:: Source material

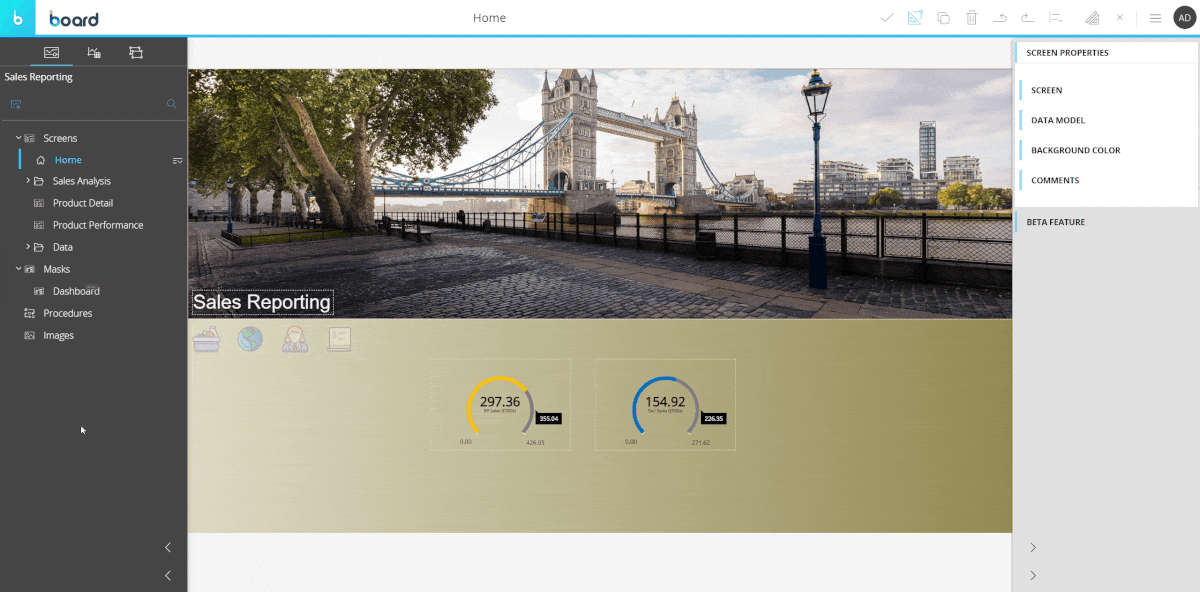Open the Background Color property section
The width and height of the screenshot is (1200, 592).
pos(1075,150)
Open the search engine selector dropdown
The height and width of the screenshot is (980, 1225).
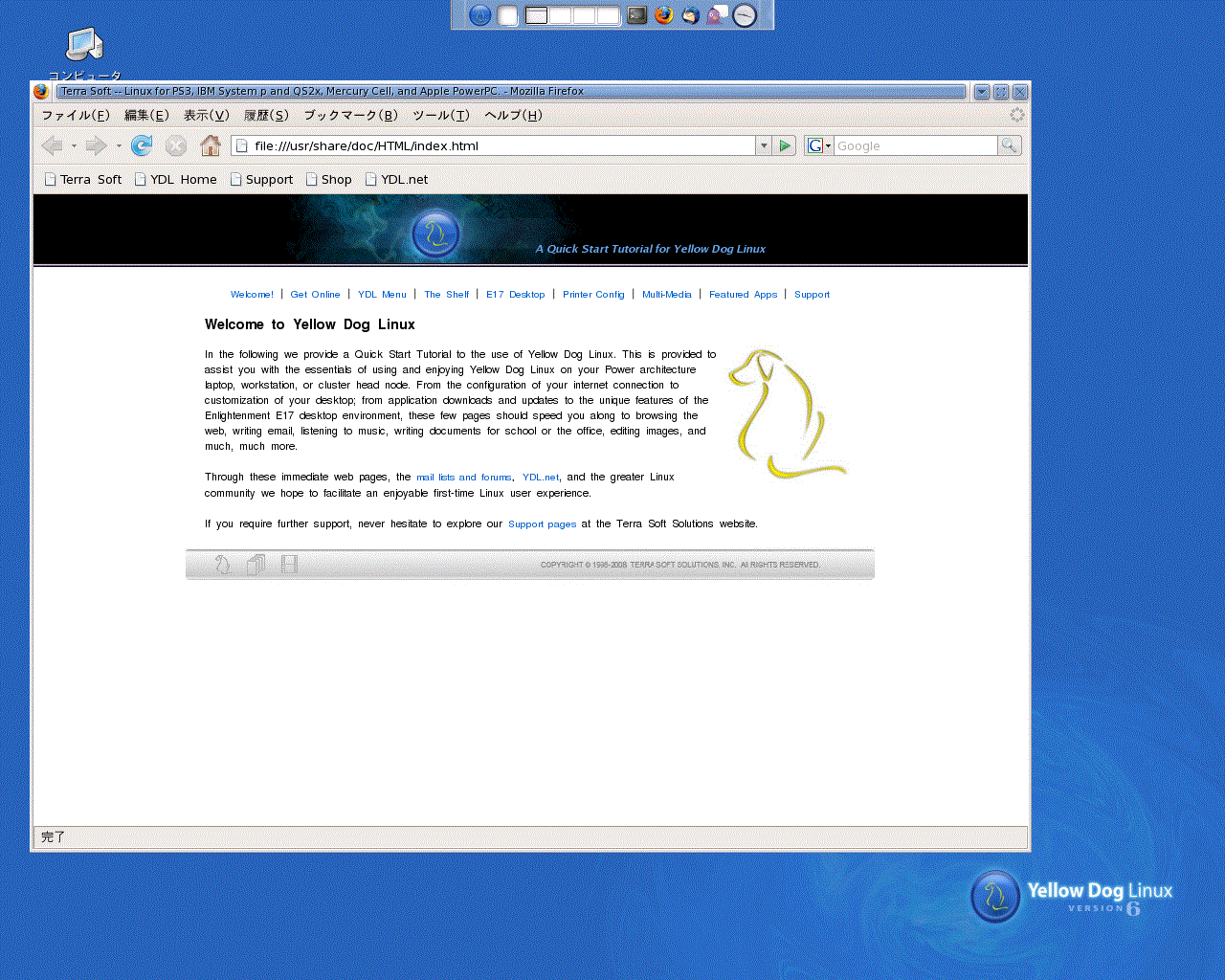click(818, 145)
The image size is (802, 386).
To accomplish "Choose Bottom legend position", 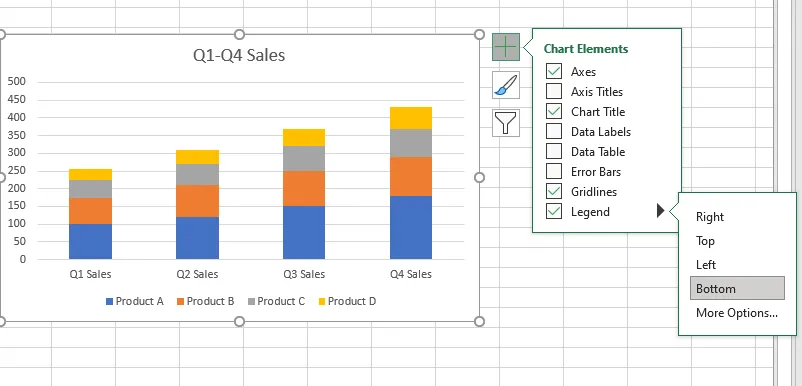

::::

Format the lines above as a numbered list, omitting any blank lines. Leave the pictures out of your answer.

1. Open the Background Color property section
2. The width and height of the screenshot is (1200, 592).
3. pos(1075,150)
4. Open the search engine selector dropdown
5. The height and width of the screenshot is (980, 1225).
6. click(818, 145)
7. The image size is (802, 386).
8. To accomplish "Choose Bottom legend position", 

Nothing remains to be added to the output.